ENTRIES SUPPLIED Block Start

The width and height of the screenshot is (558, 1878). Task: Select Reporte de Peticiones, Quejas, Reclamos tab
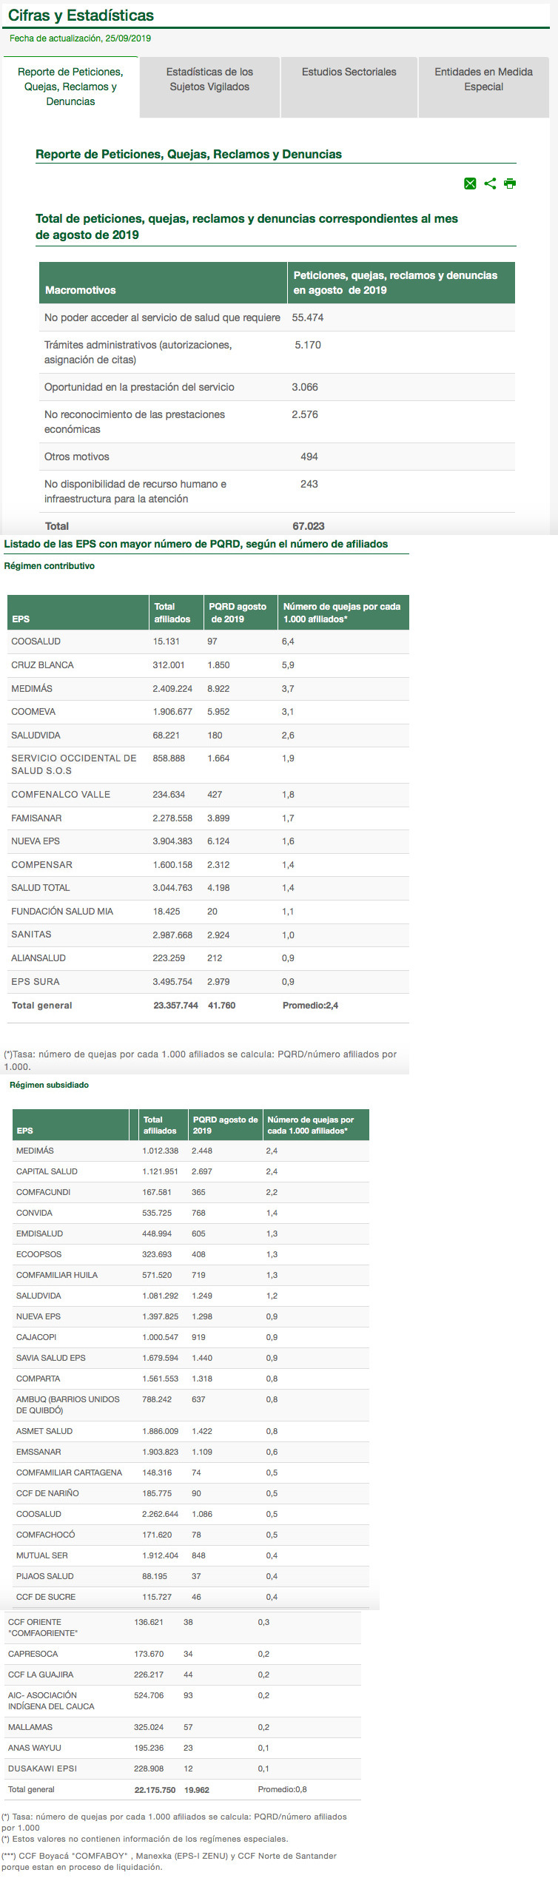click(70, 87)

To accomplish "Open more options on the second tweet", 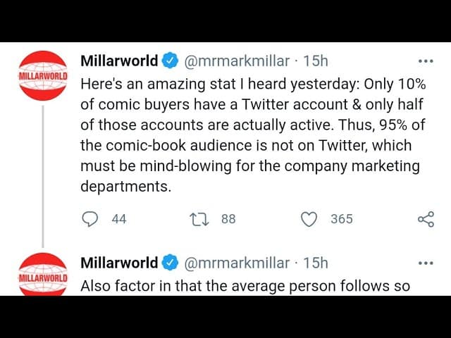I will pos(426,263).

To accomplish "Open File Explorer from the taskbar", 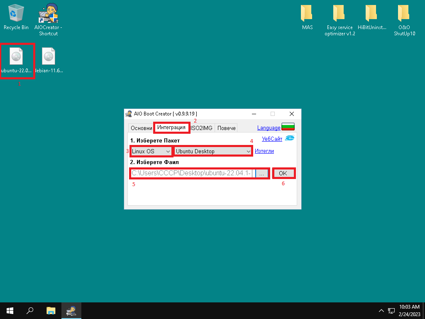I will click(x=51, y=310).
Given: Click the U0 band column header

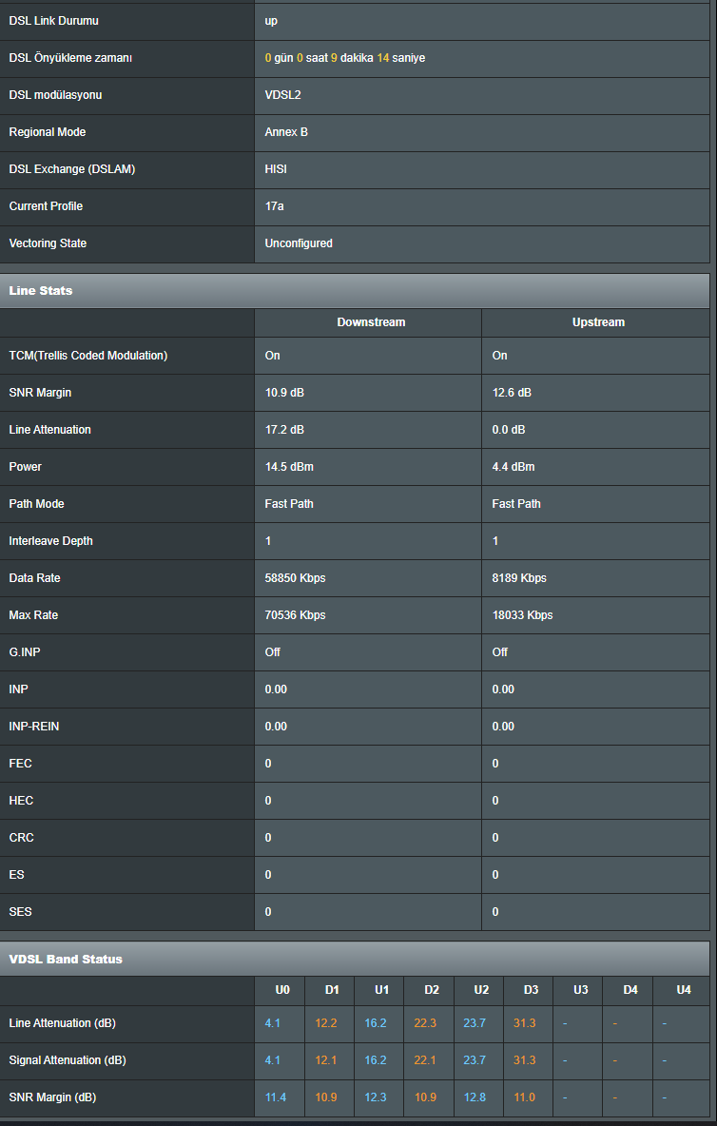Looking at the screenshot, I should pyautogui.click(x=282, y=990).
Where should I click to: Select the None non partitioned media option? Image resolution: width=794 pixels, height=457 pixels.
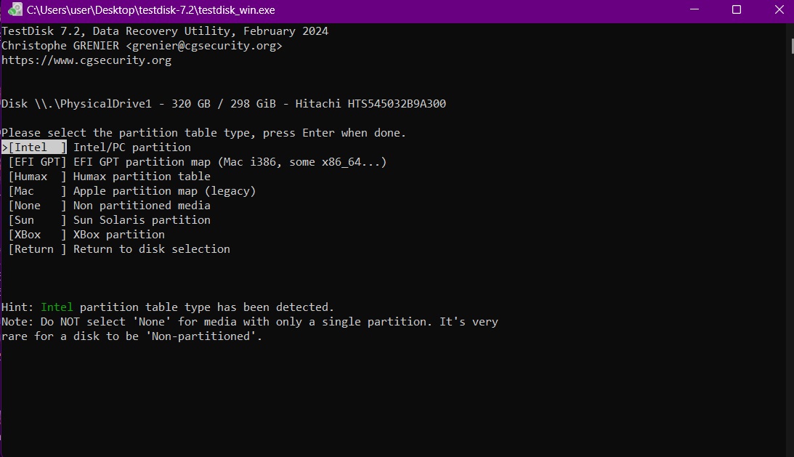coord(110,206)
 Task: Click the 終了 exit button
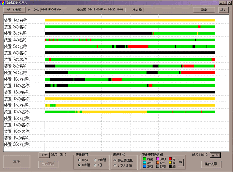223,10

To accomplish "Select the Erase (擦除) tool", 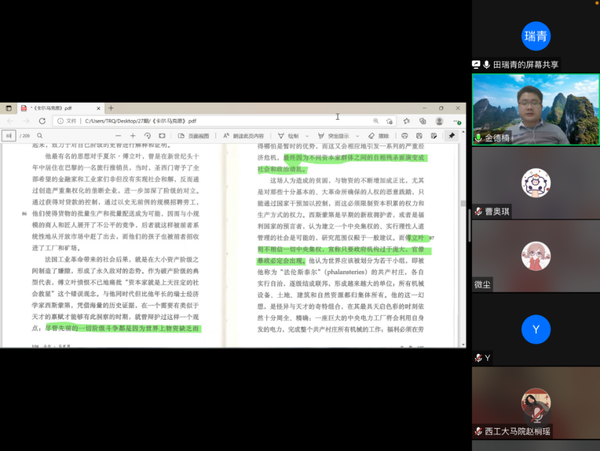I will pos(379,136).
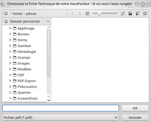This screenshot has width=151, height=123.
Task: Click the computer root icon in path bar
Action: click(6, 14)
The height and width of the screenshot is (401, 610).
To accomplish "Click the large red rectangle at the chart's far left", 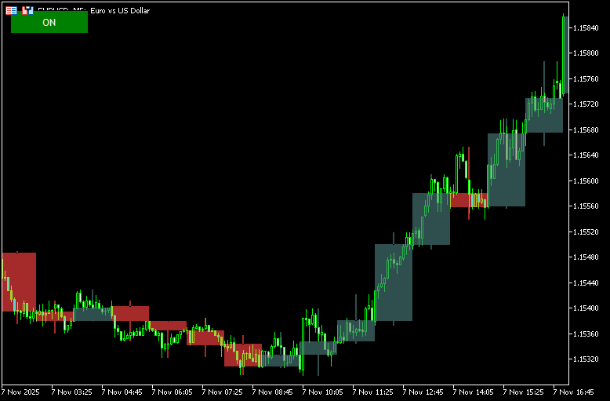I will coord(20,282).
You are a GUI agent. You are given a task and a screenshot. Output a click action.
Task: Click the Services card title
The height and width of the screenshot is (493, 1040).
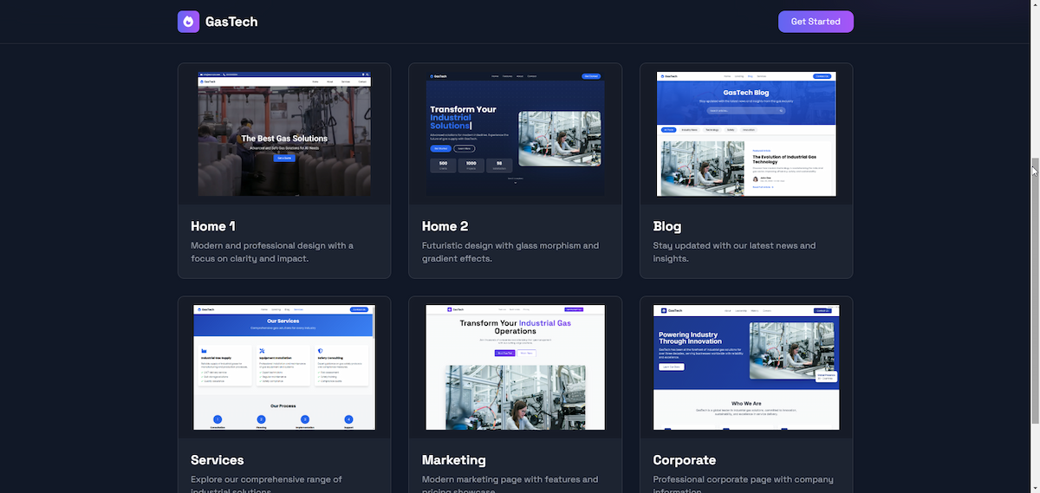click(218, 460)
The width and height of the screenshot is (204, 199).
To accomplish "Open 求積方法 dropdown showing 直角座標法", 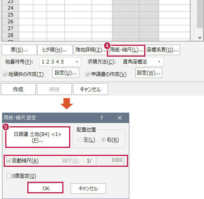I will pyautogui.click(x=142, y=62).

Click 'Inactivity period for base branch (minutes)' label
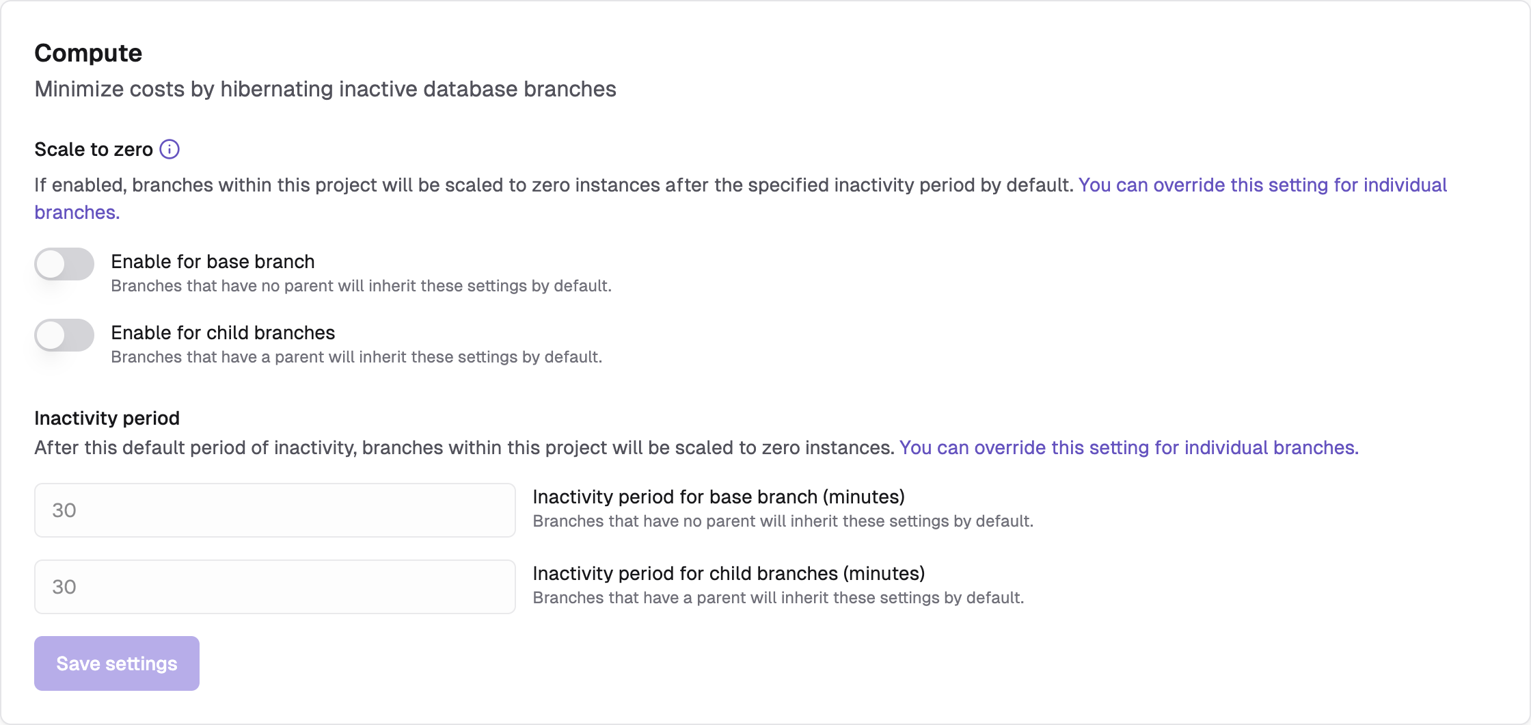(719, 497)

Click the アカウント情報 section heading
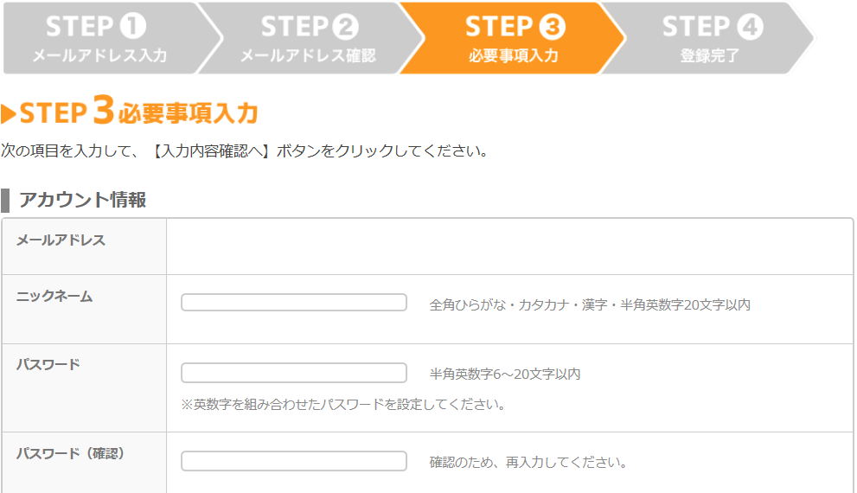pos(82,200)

ENTRIES SUPPLIED Block End

WHAT YOU SHOULD DO:
Output the span from the line with "Click 'Inactivity period" through the last line of the data, inclusive and exact, and omit every picture.

TASK RESPONSE:
Click 'Inactivity period for base branch (minutes)' label
(719, 497)

Click the アカウント情報 section heading
pos(82,200)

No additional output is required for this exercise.